▸ **WORK TO BE COMPLETED**
Please repeat, exactly as written, the line containing "This screenshot has height=263, width=351." and every line after it through the end of the records below.

::::::::

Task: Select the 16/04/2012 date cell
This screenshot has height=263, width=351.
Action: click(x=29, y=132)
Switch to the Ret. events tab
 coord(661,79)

::::::::

▸ **ANSWER SPACE**
This screenshot has height=263, width=351.
Action: click(x=29, y=132)
Switch to the Ret. events tab
 coord(661,79)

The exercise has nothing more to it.